Улеб – историческая личность, киевский тысяцкий.
Урок – в данном случае узаконенная князем норма натурального платежа.
Хазары – древний тюркоязычный народ, появившийся в Европе в 4-ом веке после гуннского нашествия. В 7-ом веке был образован Хазарский каганат – раннефеодальное государство на территории Северного Кавказа, Приазовья, Крыма. Верхушка каганата приняла иудейскую веру. Каганат был разит русским князем Святославом Игоревичем во второй половине 10-го века, но значительная часть этого народа оставалась на территории Тмутараканского княжества еще длительное время.
Халандия – греческое торговое судно.
Шварн – переяславский или киевский боярин, воевода великого князя Изяслава Мстиславича. Историческая личность.
Шурин – брат жены. В данном случае имеется в виду брат Агафьи Мстиславны Изяслав Мстиславич.
Юрий-брат – Юрий Владимирович (Долгорукий) (1090 – 15.05.1157), возможно, 7-ой сын Владимира Мономаха, доводился Святославу Ольговичу троюродным братом и союзником в борьбе с Изяславом Мстиславичем и другими Мономашичами. Князь суздальский, переяславский и великий князь киевский (1149-1150, 1151, 1155-1157).
Ярило – в славянской мифологии бог весеннего солнца.
Ярослав – князь Ярослав Святославич Рязанский (? – 1129), самый младший сын Святослава Ярославича, внук Ярослава Мудрого. Соответственно, он младший брат Давыда и Олега Святославичей и родной дядя их сыновьям, в том числе и Святослава Ольговичу. На Черниговском княжестве с 1123 г. (после смерти Давыда Святославича).
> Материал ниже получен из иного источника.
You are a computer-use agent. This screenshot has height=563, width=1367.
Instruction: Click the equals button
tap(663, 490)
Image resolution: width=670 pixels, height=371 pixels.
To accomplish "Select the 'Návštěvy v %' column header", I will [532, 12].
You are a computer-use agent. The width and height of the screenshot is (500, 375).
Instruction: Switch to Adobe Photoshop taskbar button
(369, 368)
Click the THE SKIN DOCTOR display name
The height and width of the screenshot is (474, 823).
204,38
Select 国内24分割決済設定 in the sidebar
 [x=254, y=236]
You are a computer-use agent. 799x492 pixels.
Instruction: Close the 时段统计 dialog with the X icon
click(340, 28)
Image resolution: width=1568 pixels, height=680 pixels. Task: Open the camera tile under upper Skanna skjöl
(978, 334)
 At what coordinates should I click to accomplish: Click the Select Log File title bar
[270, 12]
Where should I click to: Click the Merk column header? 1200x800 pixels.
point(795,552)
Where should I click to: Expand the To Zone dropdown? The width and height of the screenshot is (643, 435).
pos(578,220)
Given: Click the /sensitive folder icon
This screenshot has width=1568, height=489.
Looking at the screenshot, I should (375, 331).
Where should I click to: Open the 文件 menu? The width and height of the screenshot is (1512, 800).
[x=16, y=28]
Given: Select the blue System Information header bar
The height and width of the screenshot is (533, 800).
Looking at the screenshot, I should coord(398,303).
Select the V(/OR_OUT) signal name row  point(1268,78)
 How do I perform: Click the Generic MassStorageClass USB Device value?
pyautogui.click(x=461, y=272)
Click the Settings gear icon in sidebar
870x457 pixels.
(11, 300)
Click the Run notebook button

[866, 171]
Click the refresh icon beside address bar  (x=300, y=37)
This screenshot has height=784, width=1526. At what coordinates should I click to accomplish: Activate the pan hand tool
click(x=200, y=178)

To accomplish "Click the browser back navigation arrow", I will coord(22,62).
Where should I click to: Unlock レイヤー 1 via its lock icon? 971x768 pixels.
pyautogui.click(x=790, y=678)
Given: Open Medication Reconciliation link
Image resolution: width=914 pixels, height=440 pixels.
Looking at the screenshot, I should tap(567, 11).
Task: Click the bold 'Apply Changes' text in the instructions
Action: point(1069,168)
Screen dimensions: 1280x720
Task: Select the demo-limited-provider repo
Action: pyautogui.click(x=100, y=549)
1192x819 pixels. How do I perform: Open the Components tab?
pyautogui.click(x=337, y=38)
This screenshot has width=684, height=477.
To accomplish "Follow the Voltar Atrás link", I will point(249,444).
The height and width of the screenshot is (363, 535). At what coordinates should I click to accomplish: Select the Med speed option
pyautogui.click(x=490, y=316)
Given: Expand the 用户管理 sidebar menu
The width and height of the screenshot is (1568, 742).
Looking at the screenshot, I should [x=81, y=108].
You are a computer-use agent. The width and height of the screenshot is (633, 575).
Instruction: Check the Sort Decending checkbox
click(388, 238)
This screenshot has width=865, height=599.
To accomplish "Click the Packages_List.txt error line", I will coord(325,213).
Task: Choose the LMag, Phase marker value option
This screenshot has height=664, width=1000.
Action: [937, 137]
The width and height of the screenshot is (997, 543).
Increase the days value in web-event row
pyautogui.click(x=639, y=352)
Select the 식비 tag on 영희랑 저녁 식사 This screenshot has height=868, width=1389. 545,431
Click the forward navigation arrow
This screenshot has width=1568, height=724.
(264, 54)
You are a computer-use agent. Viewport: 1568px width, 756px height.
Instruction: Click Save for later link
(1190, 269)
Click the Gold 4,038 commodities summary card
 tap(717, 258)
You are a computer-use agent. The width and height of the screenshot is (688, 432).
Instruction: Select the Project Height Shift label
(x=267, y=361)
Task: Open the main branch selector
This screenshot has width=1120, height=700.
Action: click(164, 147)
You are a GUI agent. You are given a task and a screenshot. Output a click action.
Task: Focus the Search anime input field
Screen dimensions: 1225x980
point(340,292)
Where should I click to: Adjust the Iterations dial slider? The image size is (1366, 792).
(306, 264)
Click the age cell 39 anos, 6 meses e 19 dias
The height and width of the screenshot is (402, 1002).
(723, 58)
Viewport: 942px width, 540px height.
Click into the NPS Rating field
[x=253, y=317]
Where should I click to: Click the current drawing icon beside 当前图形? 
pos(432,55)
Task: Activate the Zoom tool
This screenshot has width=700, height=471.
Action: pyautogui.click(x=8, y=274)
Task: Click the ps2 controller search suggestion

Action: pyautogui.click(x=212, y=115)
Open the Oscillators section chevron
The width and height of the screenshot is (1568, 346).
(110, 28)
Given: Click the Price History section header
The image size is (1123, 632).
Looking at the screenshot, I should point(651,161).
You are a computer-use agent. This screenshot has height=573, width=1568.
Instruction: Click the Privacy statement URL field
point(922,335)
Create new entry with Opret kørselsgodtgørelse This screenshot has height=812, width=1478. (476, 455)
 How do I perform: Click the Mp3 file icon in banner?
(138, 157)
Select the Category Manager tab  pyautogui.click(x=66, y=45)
Изгнан из Чернигова в 1127 г. в Рязань и Муром племянником Всеволодом Ольговичем при поддержке его княгини Агафьи Мстиславны, киевских бояр и некоторых авторитетных представителей церкви.
Ярополк – князь Ярополк Владимирович (1082 – 18.02.1139), сын Владимира Мономаха, великий князь киевский с 1132 по 1139 гг.